Let $K$ be a connected compact Lie group, $K^{\mathbb{C}}$ be complexified Lie group of $K$.

Denote $Z(k)$ by the centralizer of k∈K and $Z^{\mathbb{C}}(k) $ be the complexified Lie group of $Z(k)$ .

Q: Does the homogeneous spaces $K^{\mathbb{C}}/{{Z(k)}^{\mathbb{C}}}$ have a natural Kähler or sympletic structure?

My interpretation is following:
at the point $[Z(k)]\in K/Z(k)$ of $K/Z(k)$, ~~$T^*_{[Z(k)]}(K/Z(k))\cong ({\text{Lie}K})^*/{({\text{Lie}{Z(k)}})^*}$,

so $T^*{(K/Z(k))}\cong T^*K/T^*{Z(k)}$,

Combined with $T^*{K}\cong K^{\mathbb{C}} $ and $T^*{Z(k)}\cong {Z(k)}^{\mathbb{C}} $.

We can get $ K^{\mathbb{C}}/{Z(k)}^{\mathbb{C}}\cong T^*{(K/Z(k))} $.

Hence $K^{\mathbb{C}}/{Z(k)}^{\mathbb{C}}$ have a canonical sympletic form.

Is it true??? \

to Henrik Winther:

In fact, Fix $\langle,\rangle$ an Ad-invariant inner product on the Lie algebra $\mathfrak{k},$ Then $$T^*K\cong TK \cong K\times \mathfrak{k}\cong K^{\mathbb{C}} ,$$

where the first isomorphism comes from the inner product, the second one by left invariance, and the last one via the polar decomposition $P: K\times \mathfrak{k}\rightarrow K^{\mathbb{C}} $ defined by $(k,\xi)\rightarrow k\text{exp}(\sqrt{-1}\xi).$


I interpret "natural" to mean "invariant" in this question. I'm going to assume the action is almost effective. Let's consider left invariant Hermitian structures. If such structures exist on a homogeneous space $G/H$, the isotropy representation $\rho$ of the isotropy algebra $\mathfrak{h}$ is a unitary representation. In particular, the image $\rho(\mathfrak{h})\subset\mathfrak{gl}(\mathfrak{g}/\mathfrak{h})$ is contained in $\mathfrak{u}(\mathfrak{g}/\mathfrak{h})$.

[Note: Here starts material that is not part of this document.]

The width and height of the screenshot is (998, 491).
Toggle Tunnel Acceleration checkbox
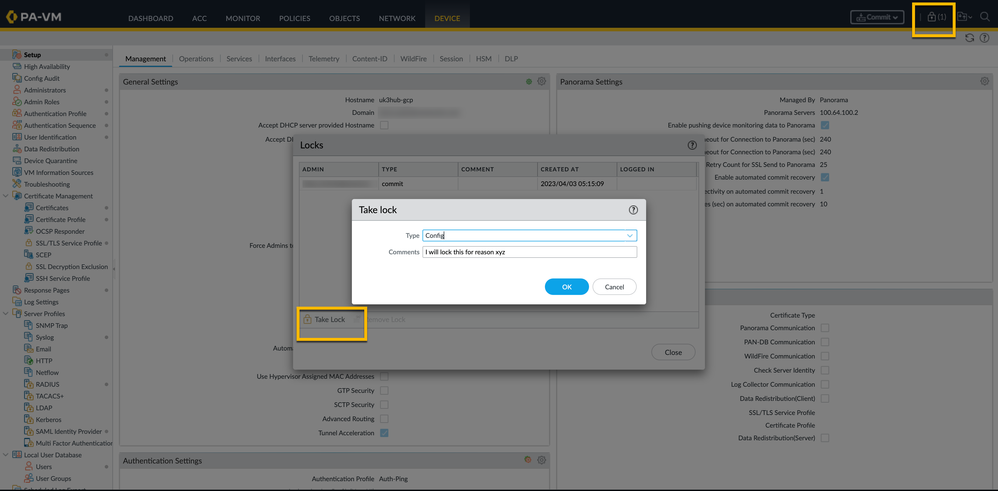(x=384, y=433)
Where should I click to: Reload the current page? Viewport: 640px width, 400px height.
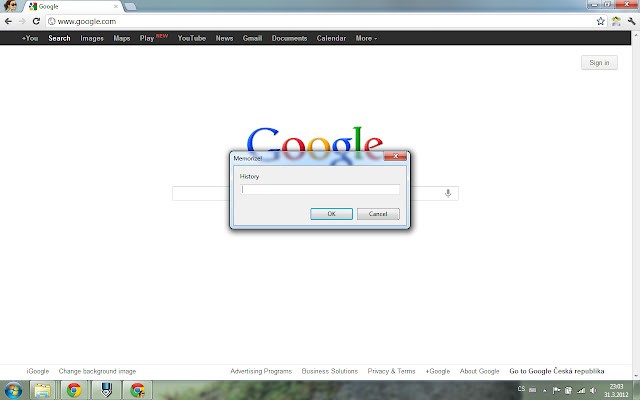coord(37,21)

Since multiplication by $i$ takes skew-Hermitian matrices to Hermitian ones, this will fail when $\mathfrak{h}$ is the complexification of something, provided $\rho(\mathfrak{h})$ is nonzero.

This answers negatively the case when $Z(k)$ has positive dimension.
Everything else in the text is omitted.